## Listed entries
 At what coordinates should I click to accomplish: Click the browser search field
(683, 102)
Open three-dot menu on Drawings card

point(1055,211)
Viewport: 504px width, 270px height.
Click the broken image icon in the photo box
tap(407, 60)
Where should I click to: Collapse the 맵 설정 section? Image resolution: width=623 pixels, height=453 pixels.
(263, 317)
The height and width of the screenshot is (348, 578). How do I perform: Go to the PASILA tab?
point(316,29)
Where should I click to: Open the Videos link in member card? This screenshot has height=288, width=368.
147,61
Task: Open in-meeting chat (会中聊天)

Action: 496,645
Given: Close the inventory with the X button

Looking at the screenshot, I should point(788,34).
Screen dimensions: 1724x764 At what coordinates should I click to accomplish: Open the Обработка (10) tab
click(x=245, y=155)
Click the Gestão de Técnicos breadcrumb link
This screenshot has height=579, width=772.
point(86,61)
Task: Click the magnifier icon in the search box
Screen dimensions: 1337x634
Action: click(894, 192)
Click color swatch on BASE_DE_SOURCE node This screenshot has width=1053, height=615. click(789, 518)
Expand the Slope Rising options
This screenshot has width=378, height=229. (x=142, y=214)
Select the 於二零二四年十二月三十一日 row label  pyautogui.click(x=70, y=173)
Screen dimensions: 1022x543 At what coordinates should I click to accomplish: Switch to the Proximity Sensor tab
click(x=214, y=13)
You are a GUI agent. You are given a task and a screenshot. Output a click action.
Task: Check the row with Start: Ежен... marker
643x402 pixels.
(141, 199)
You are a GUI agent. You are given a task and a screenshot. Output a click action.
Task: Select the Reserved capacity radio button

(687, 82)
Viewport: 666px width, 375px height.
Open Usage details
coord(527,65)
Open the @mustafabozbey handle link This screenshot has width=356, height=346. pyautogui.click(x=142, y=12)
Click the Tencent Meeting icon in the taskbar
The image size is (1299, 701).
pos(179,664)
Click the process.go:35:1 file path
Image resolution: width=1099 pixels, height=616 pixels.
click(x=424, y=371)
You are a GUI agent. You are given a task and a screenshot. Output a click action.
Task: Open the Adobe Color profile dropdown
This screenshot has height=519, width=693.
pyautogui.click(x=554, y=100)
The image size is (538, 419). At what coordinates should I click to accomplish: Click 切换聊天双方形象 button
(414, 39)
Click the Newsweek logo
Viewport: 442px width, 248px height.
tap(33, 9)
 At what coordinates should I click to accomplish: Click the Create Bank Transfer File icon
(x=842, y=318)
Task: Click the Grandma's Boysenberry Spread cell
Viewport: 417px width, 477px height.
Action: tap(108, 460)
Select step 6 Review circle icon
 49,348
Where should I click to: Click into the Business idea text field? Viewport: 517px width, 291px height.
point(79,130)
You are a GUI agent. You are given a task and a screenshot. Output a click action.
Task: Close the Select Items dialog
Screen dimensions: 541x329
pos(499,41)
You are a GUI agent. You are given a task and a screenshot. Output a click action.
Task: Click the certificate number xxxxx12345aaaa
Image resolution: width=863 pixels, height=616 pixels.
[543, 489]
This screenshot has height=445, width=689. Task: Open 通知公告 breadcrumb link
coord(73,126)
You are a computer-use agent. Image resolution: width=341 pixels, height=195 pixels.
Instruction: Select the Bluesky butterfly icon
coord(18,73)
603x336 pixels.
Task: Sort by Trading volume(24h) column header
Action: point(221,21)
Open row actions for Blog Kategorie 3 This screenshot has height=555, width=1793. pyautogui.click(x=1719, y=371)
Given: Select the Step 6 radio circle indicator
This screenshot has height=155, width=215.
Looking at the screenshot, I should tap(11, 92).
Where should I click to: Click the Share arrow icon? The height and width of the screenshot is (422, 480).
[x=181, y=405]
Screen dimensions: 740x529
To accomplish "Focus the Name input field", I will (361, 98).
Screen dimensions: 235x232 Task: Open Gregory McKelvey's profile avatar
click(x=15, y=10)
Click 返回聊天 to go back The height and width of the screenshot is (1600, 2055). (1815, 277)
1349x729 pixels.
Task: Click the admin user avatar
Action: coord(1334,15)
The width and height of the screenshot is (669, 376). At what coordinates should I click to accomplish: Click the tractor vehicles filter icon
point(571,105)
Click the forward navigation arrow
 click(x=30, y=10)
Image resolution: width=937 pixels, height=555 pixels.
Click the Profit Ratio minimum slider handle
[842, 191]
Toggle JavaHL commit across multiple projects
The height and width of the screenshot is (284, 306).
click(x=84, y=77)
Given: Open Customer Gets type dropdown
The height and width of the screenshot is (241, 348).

## Exercise aim
Copy out every item above word for word, changing nothing.

## Task solution
 At what coordinates should I click to accomplish: Click the browser search field
(683, 102)
Open three-dot menu on Drawings card

point(1055,211)
Viewport: 504px width, 270px height.
Click the broken image icon in the photo box
tap(407, 60)
Where should I click to: Collapse the 맵 설정 section? Image resolution: width=623 pixels, height=453 pixels.
(263, 317)
The height and width of the screenshot is (348, 578). How do I perform: Go to the PASILA tab?
point(316,29)
Where should I click to: Open the Videos link in member card? This screenshot has height=288, width=368.
147,61
Task: Open in-meeting chat (会中聊天)

Action: 496,645
Given: Close the inventory with the X button

Looking at the screenshot, I should point(788,34).
Screen dimensions: 1724x764 At what coordinates should I click to accomplish: Open the Обработка (10) tab
click(x=245, y=155)
Click the Gestão de Técnicos breadcrumb link
This screenshot has height=579, width=772.
point(86,61)
Task: Click the magnifier icon in the search box
Screen dimensions: 1337x634
Action: click(894, 192)
Click color swatch on BASE_DE_SOURCE node This screenshot has width=1053, height=615. click(789, 518)
Expand the Slope Rising options
This screenshot has width=378, height=229. (x=142, y=214)
Select the 於二零二四年十二月三十一日 row label  pyautogui.click(x=70, y=173)
Screen dimensions: 1022x543 At what coordinates should I click to accomplish: Switch to the Proximity Sensor tab
click(x=214, y=13)
You are a GUI agent. You are given a task and a screenshot. Output a click action.
Task: Check the row with Start: Ежен... marker
643x402 pixels.
(141, 199)
You are a GUI agent. You are given a task and a screenshot. Output a click action.
Task: Select the Reserved capacity radio button

(687, 82)
Viewport: 666px width, 375px height.
Open Usage details
coord(527,65)
Open the @mustafabozbey handle link This screenshot has width=356, height=346. pyautogui.click(x=142, y=12)
Click the Tencent Meeting icon in the taskbar
The image size is (1299, 701).
pos(179,664)
Click the process.go:35:1 file path
Image resolution: width=1099 pixels, height=616 pixels.
click(x=424, y=371)
You are a GUI agent. You are given a task and a screenshot. Output a click action.
Task: Open the Adobe Color profile dropdown
This screenshot has height=519, width=693.
pyautogui.click(x=554, y=100)
The image size is (538, 419). At what coordinates should I click to accomplish: Click 切换聊天双方形象 button
(414, 39)
Click the Newsweek logo
Viewport: 442px width, 248px height.
tap(33, 9)
 At what coordinates should I click to accomplish: Click the Create Bank Transfer File icon
(x=842, y=318)
Task: Click the Grandma's Boysenberry Spread cell
Viewport: 417px width, 477px height.
Action: tap(108, 460)
Select step 6 Review circle icon
 49,348
Where should I click to: Click into the Business idea text field? Viewport: 517px width, 291px height.
point(79,130)
You are a GUI agent. You are given a task and a screenshot. Output a click action.
Task: Close the Select Items dialog
Screen dimensions: 541x329
pos(499,41)
You are a GUI agent. You are given a task and a screenshot. Output a click action.
Task: Click the certificate number xxxxx12345aaaa
Image resolution: width=863 pixels, height=616 pixels.
[543, 489]
This screenshot has height=445, width=689. Task: Open 通知公告 breadcrumb link
coord(73,126)
You are a computer-use agent. Image resolution: width=341 pixels, height=195 pixels.
Instruction: Select the Bluesky butterfly icon
coord(18,73)
603x336 pixels.
Task: Sort by Trading volume(24h) column header
Action: point(221,21)
Open row actions for Blog Kategorie 3 This screenshot has height=555, width=1793. pyautogui.click(x=1719, y=371)
Given: Select the Step 6 radio circle indicator
This screenshot has height=155, width=215.
Looking at the screenshot, I should tap(11, 92).
Where should I click to: Click the Share arrow icon? The height and width of the screenshot is (422, 480).
[x=181, y=405]
Screen dimensions: 740x529
To accomplish "Focus the Name input field", I will (361, 98).
Screen dimensions: 235x232 Task: Open Gregory McKelvey's profile avatar
click(x=15, y=10)
Click 返回聊天 to go back The height and width of the screenshot is (1600, 2055). (1815, 277)
1349x729 pixels.
Task: Click the admin user avatar
Action: coord(1334,15)
The width and height of the screenshot is (669, 376). At what coordinates should I click to accomplish: Click the tractor vehicles filter icon
point(571,105)
Click the forward navigation arrow
 click(x=30, y=10)
Image resolution: width=937 pixels, height=555 pixels.
Click the Profit Ratio minimum slider handle
[842, 191]
Toggle JavaHL commit across multiple projects
The height and width of the screenshot is (284, 306).
click(x=84, y=77)
Given: Open Customer Gets type dropdown
The height and width of the screenshot is (241, 348).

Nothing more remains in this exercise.